High Quality Human Image Animation using Regional Supervision and Motion Blur Condition
Zhongcong Xu, Chaoyue Song, Guoxian Song, Jianfeng Zhang, Jun Hao Liew, Hongyi Xu, You Xie, Linjie Luo, Guosheng Lin, Jiashi Feng, Mike Zheng Shou
TL;DR
HIA tackles the challenge of high-quality human image animation by addressing two core gaps: fidelity in small but critical regions (face and hands) and realistic motion blur, which prior diffusion-based methods often overlook. It introduces regional supervision with targeted losses for face and hands, and explicitly models hand motion blur via hand movement vectors and sharpness cues, integrated into ControlNet guidance. Coupled with shifted SNR and a progressive training regime, HIA achieves state-of-the-art results on both the HumanDance and TikTok datasets, significantly improving reconstruction accuracy ($L1$) and perceptual quality ($FVD$) over strong baselines. The approach employs a multi-stage training pipeline and inference-time techniques (initial reference noise, animation-cfg, prompt traveling) to deliver robust, high-resolution, temporally coherent animations with strong generalization capabilities.
Abstract
Recent advances in video diffusion models have enabled realistic and controllable human image animation with temporal coherence. Although generating reasonable results, existing methods often overlook the need for regional supervision in crucial areas such as the face and hands, and neglect the explicit modeling for motion blur, leading to unrealistic low-quality synthesis. To address these limitations, we first leverage regional supervision for detailed regions to enhance face and hand faithfulness. Second, we model the motion blur explicitly to further improve the appearance quality.

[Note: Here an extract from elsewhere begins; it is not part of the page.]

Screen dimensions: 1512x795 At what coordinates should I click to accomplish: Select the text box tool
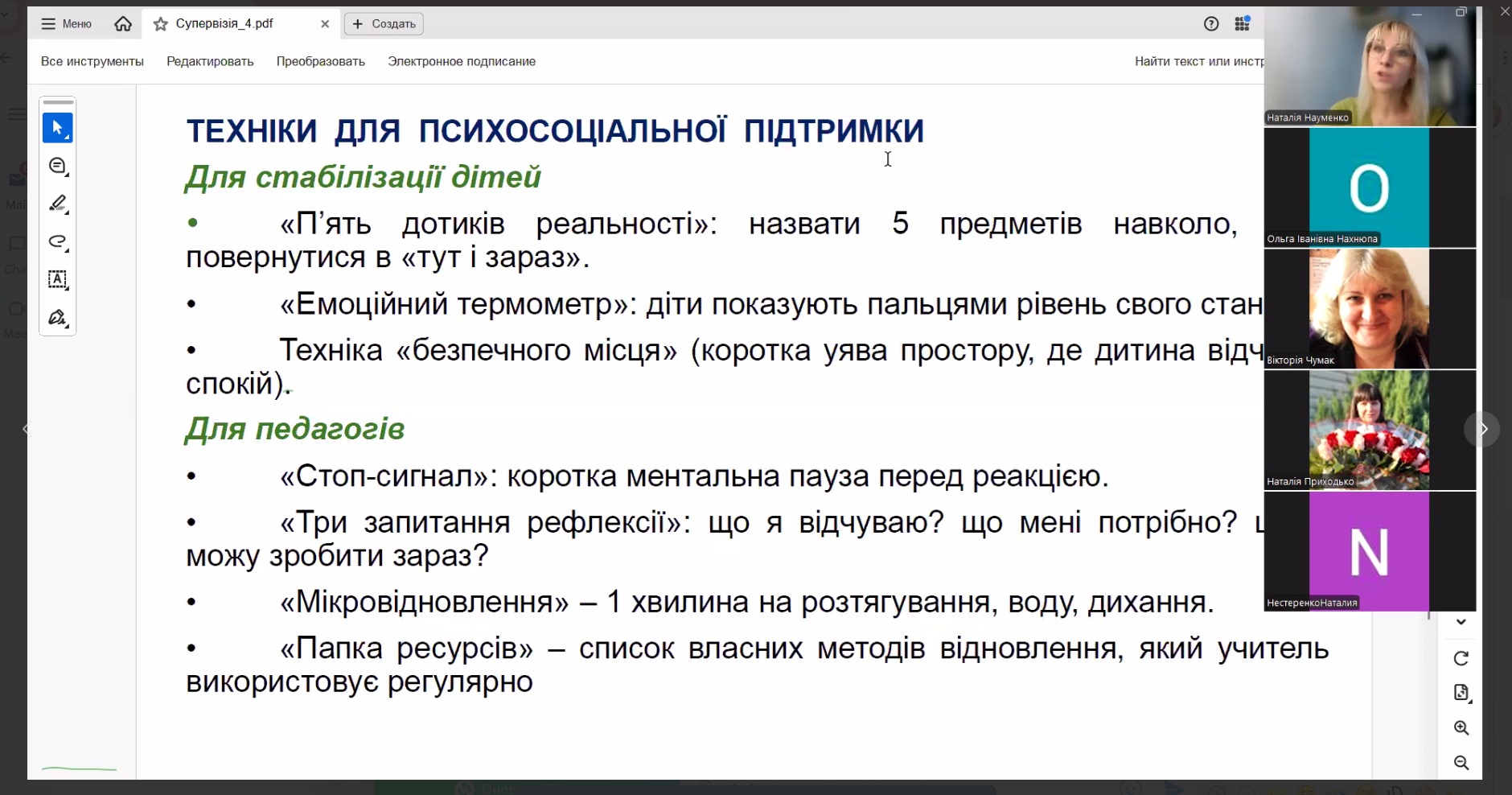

Third, we explore novel training strategies for high-resolution human animation to improve the overall fidelity. Experimental results demonstrate that our proposed method outperforms state-of-the-art approaches, achieving significant improvements upon the strongest baseline by more than 21.0% and 57.4% in terms of reconstruction precision (L1) and perceptual quality (FVD) on HumanDance dataset. Code and model will be made available.